- **O que produzir**: Repita a listagem abaixo inteira, linha por linha, sem alterar nenhum caractere.

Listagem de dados
━━━━

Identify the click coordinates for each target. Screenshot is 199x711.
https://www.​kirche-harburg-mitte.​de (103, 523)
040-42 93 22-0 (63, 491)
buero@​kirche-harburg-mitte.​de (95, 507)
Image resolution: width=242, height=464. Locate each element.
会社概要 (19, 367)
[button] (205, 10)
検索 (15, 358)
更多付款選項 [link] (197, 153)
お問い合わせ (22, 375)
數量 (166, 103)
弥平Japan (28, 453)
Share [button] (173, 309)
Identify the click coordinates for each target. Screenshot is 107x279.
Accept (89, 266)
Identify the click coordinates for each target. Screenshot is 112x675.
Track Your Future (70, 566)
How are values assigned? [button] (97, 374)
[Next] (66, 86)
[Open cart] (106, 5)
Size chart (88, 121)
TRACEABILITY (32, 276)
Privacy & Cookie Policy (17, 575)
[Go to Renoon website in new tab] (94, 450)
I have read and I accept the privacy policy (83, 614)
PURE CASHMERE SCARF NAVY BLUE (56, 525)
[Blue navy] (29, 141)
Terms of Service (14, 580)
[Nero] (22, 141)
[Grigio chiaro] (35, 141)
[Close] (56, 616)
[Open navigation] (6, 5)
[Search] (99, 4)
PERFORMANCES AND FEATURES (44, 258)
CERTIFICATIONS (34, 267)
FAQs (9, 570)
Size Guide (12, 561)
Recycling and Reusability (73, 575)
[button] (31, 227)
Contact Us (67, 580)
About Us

━━━━

- **Resultado da tarefa**:
Identify the click coordinates for each target. Screenshot is 199x711.
https://www.​kirche-harburg-mitte.​de (103, 523)
040-42 93 22-0 (63, 491)
buero@​kirche-harburg-mitte.​de (95, 507)
Image resolution: width=242, height=464. Locate each element.
会社概要 (19, 367)
[button] (205, 10)
検索 (15, 358)
更多付款選項 [link] (197, 153)
お問い合わせ (22, 375)
數量 (166, 103)
弥平Japan (28, 453)
Share [button] (173, 309)
Identify the click coordinates for each target. Screenshot is 107x279.
Accept (89, 266)
Identify the click coordinates for each target. Screenshot is 112x675.
Track Your Future (70, 566)
How are values assigned? [button] (97, 374)
[Next] (66, 86)
[Open cart] (106, 5)
Size chart (88, 121)
TRACEABILITY (32, 276)
Privacy & Cookie Policy (17, 575)
[Go to Renoon website in new tab] (94, 450)
I have read and I accept the privacy policy (83, 614)
PURE CASHMERE SCARF NAVY BLUE (56, 525)
[Blue navy] (29, 141)
Terms of Service (14, 580)
[Nero] (22, 141)
[Grigio chiaro] (35, 141)
[Close] (56, 616)
[Open navigation] (6, 5)
[Search] (99, 4)
PERFORMANCES AND FEATURES (44, 258)
CERTIFICATIONS (34, 267)
FAQs (9, 570)
Size Guide (12, 561)
Recycling and Reusability (73, 575)
[button] (31, 227)
Contact Us (67, 580)
About Us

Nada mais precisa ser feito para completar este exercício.